◆ WORK TO BE COMPLETED ◆
Below are entries; repeat exactly, and nothing else, the lines from the one holding "Click the red circle data point at 9 m" through the one holding "Open the Lifer username profile", inclusive. Leave the pictures out.

◆ LISTED RECORDS ◆
..............................
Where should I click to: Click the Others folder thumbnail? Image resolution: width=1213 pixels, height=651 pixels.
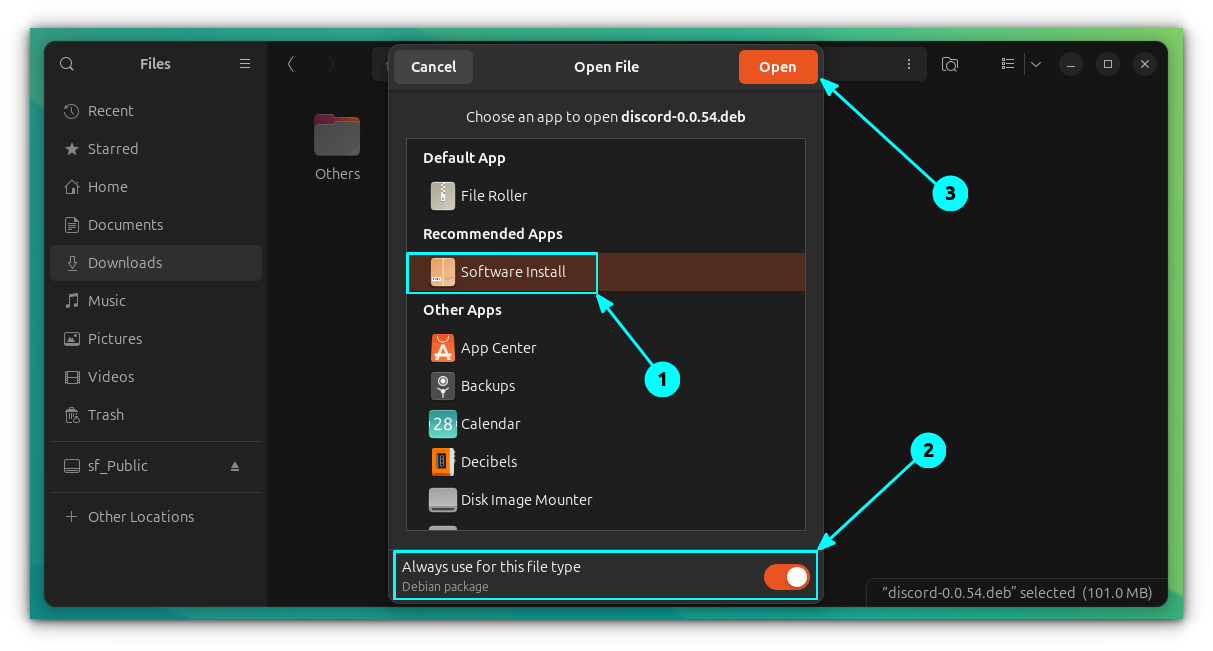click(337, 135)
..............................
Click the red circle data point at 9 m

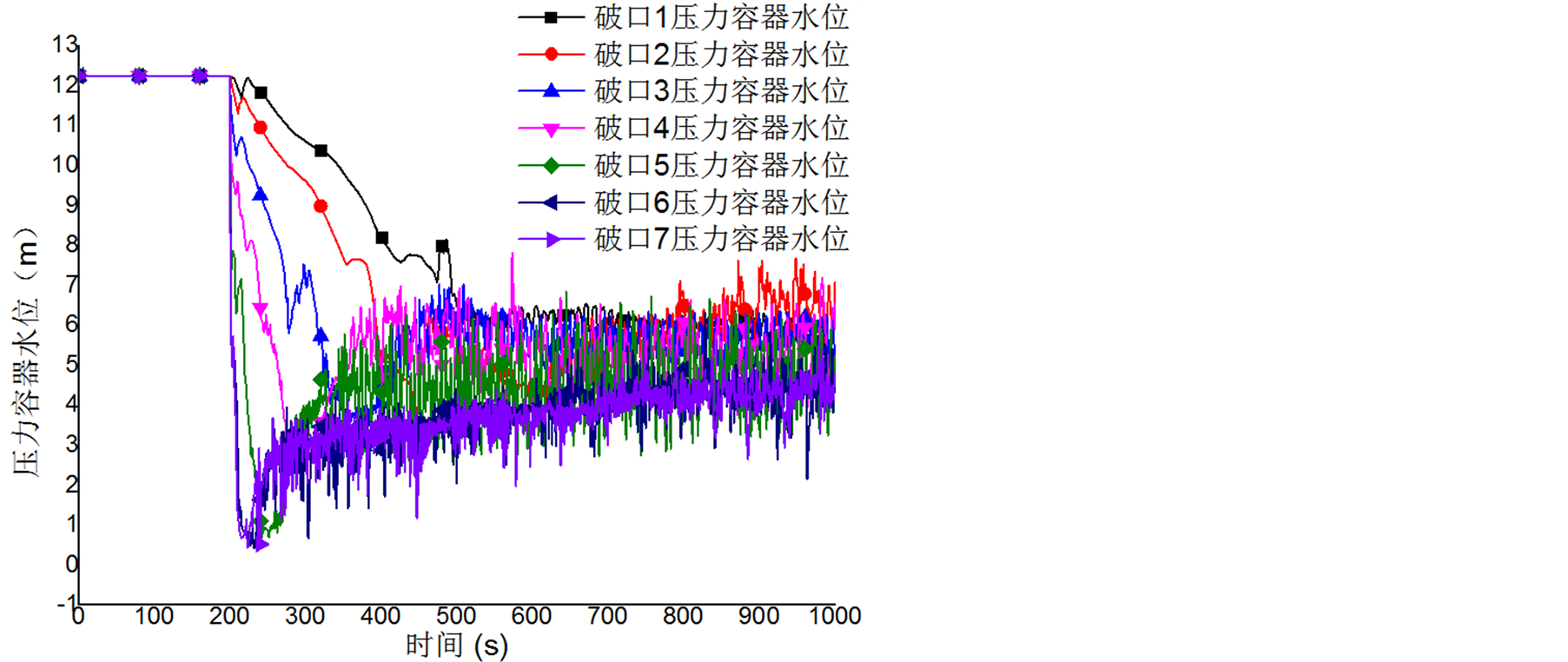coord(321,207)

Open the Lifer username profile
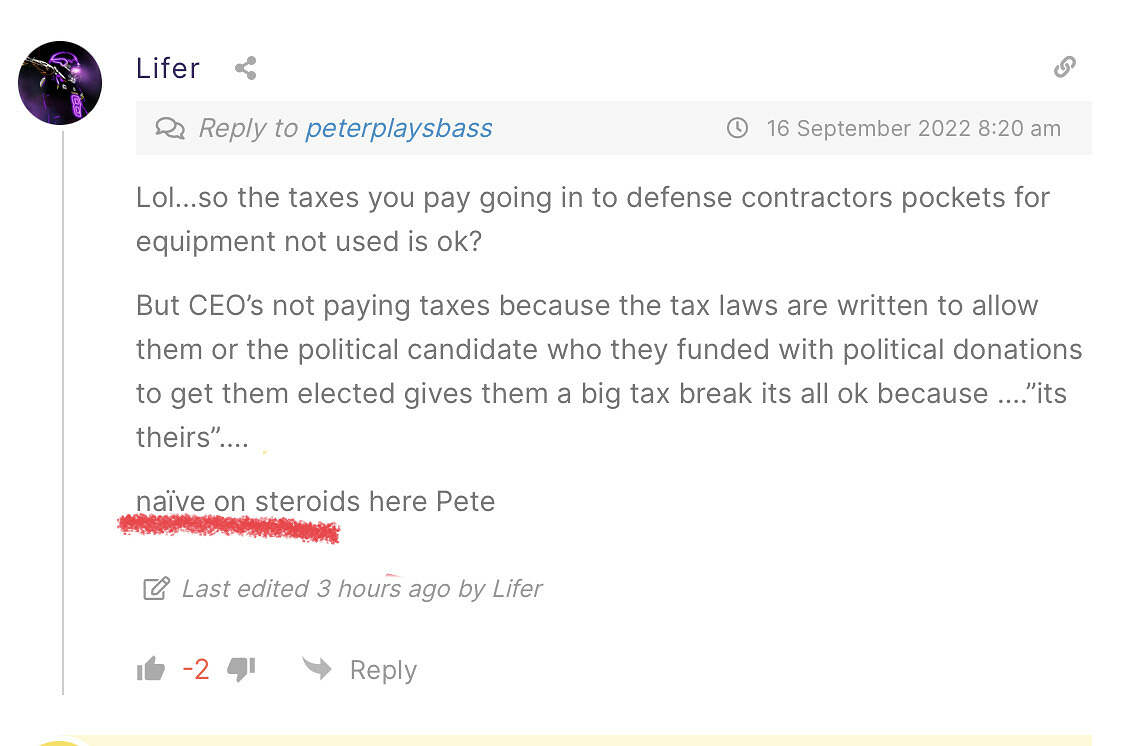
..............................
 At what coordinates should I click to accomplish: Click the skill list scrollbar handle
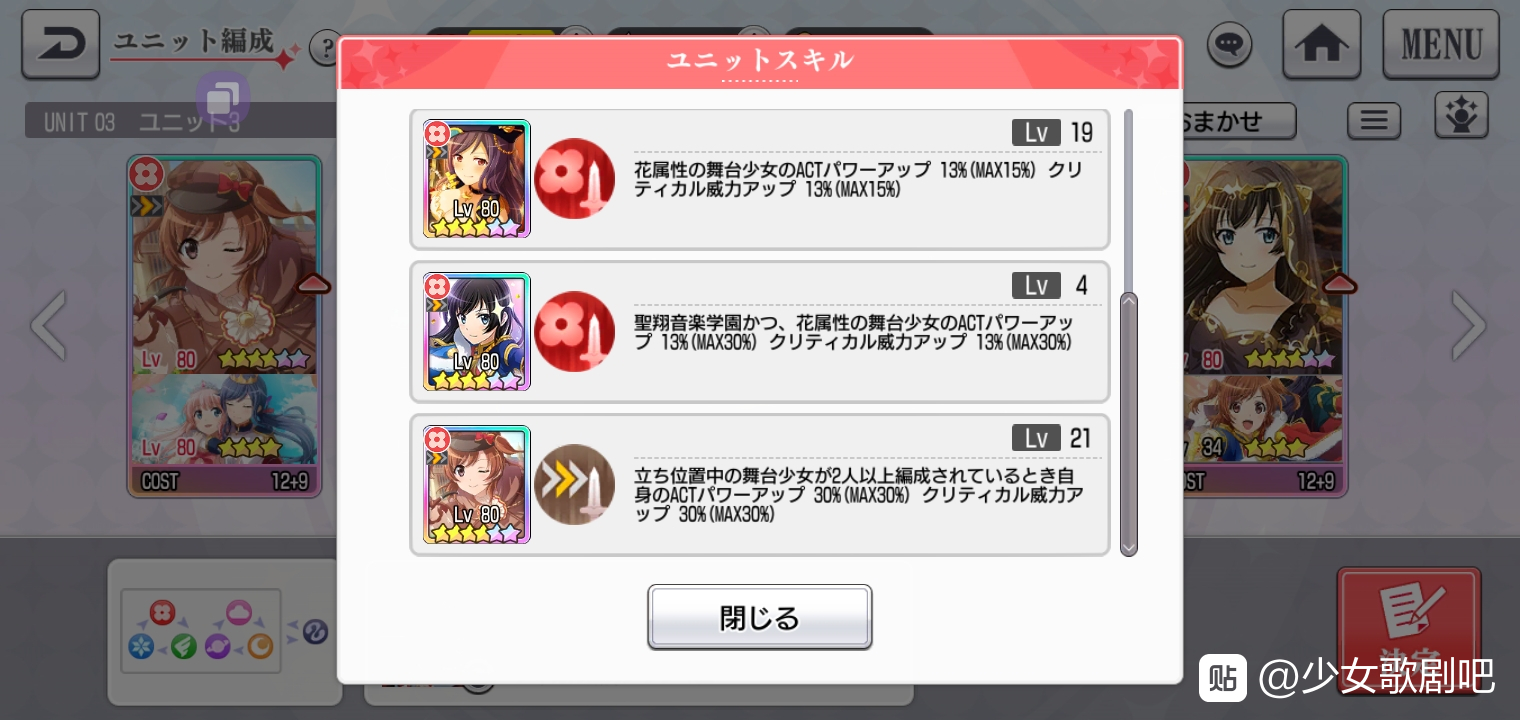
..............................
◆ YOUR RESPONSE ◆
Click the red circle data point at 9 m

coord(321,207)

Open the Lifer username profile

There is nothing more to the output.